Warm Oriental Mushroom and Shrimp Salad
   2 Tbsp. vegetable oil
   8 oz. fresh white mushrooms, halved (about 2 cups)
   1 c. fresh green beans, cut in halves
   1 Tbsp. minced fresh ginger or 1 tsp. ground ginger
   1 tsp. minced garlic
   8 oz. medium shrimp, shelled and deveined
   Rice wine Vinaigrette (recipe follows)
   1 c. cherry tomato halves
   2 c. lightly-packed bibb or Boston lettuce leaves
   In large skillet or wok, heat oil until hot. Add mushrooms, green beans, ginger, and garlic; cook, stirring constantly, until vegetables are crisp-tender, about 5 minutes. Stir in shrimp; cook, stirring constantly, until shrimp are just pink, about 1 minute. Stir in vinaigrette along with cherry tomatoes; cook, stirring constantly, until mixture thickens and boils, about 2 minutes. Serve over lettuce.

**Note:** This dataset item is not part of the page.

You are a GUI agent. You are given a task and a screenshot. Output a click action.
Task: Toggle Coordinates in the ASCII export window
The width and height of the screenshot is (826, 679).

Yield: 4 portions.

Rice wine vinaigrette
   1/4 cup water
   2 Tbsp. rice wine vinegar
   1 tsp. each sugar and cornstarch.
   Whisk ingredients together in a small bowl.

Fresh Vegetable-Pasta Salad
   2 c. uncooked rotini pasta
   2/3 cup Italian nonfat dressing
   1/4 tsp. salt
   1/8 tsp. instant minced garlic
   1 tsp. sugar
   1 c. thinly sliced fresh zucchini
   1 c. chopped fresh broccoli
   1/2 c. thinly sliced, quartered red onion
   1 c. quartered cherry tomatoes
   1/2 c. sliced mushrooms
   1/4 c. finely shredded, reduced-fat, low moisture mozzarella cheese
   In 2-quart glass casserole, microwave 5 cups water at high (100%) until boiling. Add rotini. Microwave at high 10 to 12 minutes or until tender. Drain, rinse, and set aside. Measure dressing, salt, garlic, sugar, zucchini, broccoli, and onion into glass casserole or bowl. Microwave at high 3 minutes or until vegetables are almost tender. Cool slightly. Combine noodles, cooled vegetables, and dressing, tomatoes, and mushrooms in serving bowl. Chill. At serving time, sprinkle with cheese. Eight servings. Per serving: Calories 106, Protein 4g, Fat 1g, Cholesterol 1g, Carbohydrates 20g, Sodium 281mg.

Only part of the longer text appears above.